日本企業のビジネス成長材料として、今注目を集めているのがフューチャーセンターだ。その可能性について、1年前にセンター開設したばかりの企業に聞いた。

» 2014年10月21日 08時00分 公開
[田中克己(IT産業ウオッチャー),ITmedia]

 従来型ビジネスモデルによる日本企業の成長が限界に来ている。1997年の523兆円から2012年に475兆円と、約50兆円減少したGDP(国民総生産)の数値に端的に表れている。

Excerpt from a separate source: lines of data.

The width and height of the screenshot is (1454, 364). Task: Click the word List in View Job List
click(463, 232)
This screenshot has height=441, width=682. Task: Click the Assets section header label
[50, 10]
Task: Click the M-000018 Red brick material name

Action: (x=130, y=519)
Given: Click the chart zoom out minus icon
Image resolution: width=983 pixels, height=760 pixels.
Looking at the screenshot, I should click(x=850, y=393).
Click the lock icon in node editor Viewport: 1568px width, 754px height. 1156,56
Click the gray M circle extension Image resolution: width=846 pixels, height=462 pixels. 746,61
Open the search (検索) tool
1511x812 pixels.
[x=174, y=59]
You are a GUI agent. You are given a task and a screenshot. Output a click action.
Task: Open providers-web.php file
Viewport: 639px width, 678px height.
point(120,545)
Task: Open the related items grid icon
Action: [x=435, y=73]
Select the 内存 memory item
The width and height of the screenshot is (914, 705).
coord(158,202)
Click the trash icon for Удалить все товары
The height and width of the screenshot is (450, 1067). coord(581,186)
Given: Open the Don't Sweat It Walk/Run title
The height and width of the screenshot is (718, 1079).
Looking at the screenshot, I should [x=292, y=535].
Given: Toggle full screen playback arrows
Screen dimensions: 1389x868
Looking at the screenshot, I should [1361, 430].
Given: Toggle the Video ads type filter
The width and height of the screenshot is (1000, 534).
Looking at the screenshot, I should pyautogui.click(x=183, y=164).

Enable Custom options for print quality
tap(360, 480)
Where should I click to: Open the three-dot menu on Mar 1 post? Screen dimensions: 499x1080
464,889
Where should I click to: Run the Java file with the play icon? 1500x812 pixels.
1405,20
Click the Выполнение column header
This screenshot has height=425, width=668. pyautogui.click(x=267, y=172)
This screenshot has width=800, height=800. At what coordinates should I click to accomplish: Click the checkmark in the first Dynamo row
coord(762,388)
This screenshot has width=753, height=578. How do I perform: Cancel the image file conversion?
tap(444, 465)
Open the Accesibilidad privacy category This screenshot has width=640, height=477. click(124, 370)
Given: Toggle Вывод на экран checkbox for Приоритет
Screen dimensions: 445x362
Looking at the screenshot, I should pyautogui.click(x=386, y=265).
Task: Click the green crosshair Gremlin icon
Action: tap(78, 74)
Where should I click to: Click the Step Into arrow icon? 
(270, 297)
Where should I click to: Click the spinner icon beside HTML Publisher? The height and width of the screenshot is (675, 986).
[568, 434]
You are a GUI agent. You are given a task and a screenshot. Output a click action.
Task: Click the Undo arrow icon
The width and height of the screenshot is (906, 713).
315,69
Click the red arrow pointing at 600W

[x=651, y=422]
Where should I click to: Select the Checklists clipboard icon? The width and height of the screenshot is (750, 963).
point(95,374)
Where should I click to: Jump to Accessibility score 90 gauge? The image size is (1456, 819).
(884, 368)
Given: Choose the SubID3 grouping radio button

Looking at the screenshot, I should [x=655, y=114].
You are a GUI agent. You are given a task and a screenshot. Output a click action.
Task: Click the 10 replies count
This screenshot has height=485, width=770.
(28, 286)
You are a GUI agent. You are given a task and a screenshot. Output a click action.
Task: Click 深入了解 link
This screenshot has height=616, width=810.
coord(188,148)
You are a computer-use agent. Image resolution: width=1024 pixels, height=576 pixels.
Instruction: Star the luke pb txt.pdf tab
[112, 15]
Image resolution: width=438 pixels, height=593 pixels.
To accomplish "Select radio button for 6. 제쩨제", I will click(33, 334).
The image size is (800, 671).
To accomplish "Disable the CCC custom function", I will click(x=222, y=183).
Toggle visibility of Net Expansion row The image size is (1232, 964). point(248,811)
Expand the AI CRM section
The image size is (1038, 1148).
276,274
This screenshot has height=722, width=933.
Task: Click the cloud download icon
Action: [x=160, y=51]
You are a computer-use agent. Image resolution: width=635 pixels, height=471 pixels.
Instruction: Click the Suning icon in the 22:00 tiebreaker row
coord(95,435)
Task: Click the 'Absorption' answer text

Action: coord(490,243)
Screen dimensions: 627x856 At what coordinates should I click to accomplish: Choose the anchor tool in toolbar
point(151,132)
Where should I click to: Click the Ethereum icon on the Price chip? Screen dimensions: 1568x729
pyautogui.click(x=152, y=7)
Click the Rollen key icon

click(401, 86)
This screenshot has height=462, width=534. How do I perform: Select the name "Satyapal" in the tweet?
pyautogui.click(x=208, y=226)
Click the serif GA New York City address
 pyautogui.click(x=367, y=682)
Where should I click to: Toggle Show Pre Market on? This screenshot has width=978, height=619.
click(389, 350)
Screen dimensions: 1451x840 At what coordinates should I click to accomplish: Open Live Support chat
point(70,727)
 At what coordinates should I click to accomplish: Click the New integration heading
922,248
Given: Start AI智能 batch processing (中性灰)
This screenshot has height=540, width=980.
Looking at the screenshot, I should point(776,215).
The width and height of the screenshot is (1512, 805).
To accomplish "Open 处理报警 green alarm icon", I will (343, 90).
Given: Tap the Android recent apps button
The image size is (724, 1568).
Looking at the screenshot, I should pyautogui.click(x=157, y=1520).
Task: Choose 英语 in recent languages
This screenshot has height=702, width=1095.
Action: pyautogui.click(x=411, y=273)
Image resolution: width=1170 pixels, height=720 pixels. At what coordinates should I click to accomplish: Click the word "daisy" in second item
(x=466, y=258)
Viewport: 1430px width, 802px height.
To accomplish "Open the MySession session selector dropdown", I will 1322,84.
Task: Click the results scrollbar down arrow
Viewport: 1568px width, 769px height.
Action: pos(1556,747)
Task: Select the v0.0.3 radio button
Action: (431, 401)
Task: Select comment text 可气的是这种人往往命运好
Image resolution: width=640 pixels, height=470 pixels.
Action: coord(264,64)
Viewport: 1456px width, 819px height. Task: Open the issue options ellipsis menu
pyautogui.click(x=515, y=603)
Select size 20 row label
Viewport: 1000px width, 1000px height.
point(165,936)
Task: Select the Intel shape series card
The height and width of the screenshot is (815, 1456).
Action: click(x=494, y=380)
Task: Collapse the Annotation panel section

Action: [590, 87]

少子高齢化によって、GDPのさらなる落ち込みが懸念される中で、新しいビジネスの創出方法の1つとして、注目を集めているのがフューチャーセンターだ。

富士通エフサスの危機意識

 フューチャーセンターは、企業や政府、地方自治体などさまざまな組織が中長期的な課題の解決に向けて、組織の枠を超えて集まった人たちがアイデアを出し、解決を導き出していくコミュニケーションの場などと言われている。

 「このままではますます厳しい状況になる」などとの危機意識を持った組織が「新たな道を切り開く」ために、こうした対話空間の機能を持つ同センターを開設することが多く見受けられる。

 IT機器の保守を主業務とした富士通エフサスは、そんな1社である。保守市場は年率数パーセントで縮小し続けており、IT機器の低価格化とクラウドサービスの普及がさらに進めば、市場規模はますます小さくなる。保守会社にとって、新規ビジネス創出は喫緊の課題である。

 富士通エフサスも2000年度から運用や構築、設計などの領域に踏み込み始めた。結果、2013年度は過去最高の売上高(2831億円)を記録。営業利益も36四半期連続黒字を達し、保守の落ち込みを十分に補えたという。だが、これから5年、10年も引き続き成長を持続できる保障はない。売り上げを3000億円、4000億円に伸ばすには、新しい市場や商品を創り出さなければ、その達成は難しいだろう。

 そこで、富士通エフサスは2012年度に事業領域を保守や運用、構築といった「ITインフラ・サービス」から、すそ野の広い「ICTをコアとしたトータルサービス」へとシフトした。トータルサービスとは、顧客企業の事業そのものを支援するBPO(ビジネス・プロセス・アウトソーシング)などで、ICTを活用したオフィスによって、新しい働き方に変革させる「オフィスまるごとイノベーション」はその先駆けになる。

 そんな新しいサービスの開発と必要な人材を育成するために、2013年6月に横浜市に開設したのが「イノベーション&フューチャーセンター」だ。顧客企業や大学、自治体、さらには富士通グループ、パートナー企業と、顧客や社会の課題を共有し、一緒に解決するサービスを創り出すのが目的。こうしたステークホルダーの“知”を組み合わせて、新しい価値を生み出すために、富士通エフサスの組織風土や働き方を変えていく。そんな役割も同センターが担う。

成果も出始める

 そうした活動を推し進めるさまざまなワークショップに、この1年間に企業や自治体、大学などから4000人以上が参加し、成果も徐々に出始めている。間接材の調達に関するBPOや、食の品質指導・管理支援、高齢者医療・福祉向けなどの新しいビジネスが生まれている。ITを活用した産業振興や雇用創出といった東北復興支援に取り組むなど、地域の将来像とその実現に向けたサービスも模索している。

 高齢医療・福祉の新規プロジェクトを担当する見目久美子次世代ビジネス企画推進本部SVPによると、新しいビジネスは3年、4年のレンジで事業化し、小さく早くスタートすることを心掛けているという。もちろん、コールセンターなど顧客との設定、全国各地の拠点による24時間365日の保守体制など、富士通エフサスの強みを生かしたサービス提供型のビジネスにする。そこから生まれた1つが在宅医療・看護の夜間休日受付サービスだ。

 とはいっても、こうした新規ビジネスの売り上げは全体の1%にも満たない。それでも今井幸隆社長が力を注ぐのは「現状維持はじり貧になる」との危機感があるからだろう。思い出すのは、2003年に社長に就任した黒川博昭氏が後に語った、赤字だった富士通の社内状況。「見ざる、言わざる、聞かざる。ゆでガエル状態で、『富士通がつぶれるはずはない』と思っていた」。そこから意識の改革などに取り組んだ。

 役割分担を進めた今の富士通で、それを担うのは子会社だろう。富士通は利益の確保と向上策を優先し、子会社が成長に向けた新規ビジネスの創出と事業改革を起こす。これが富士通グループに求められているように思える。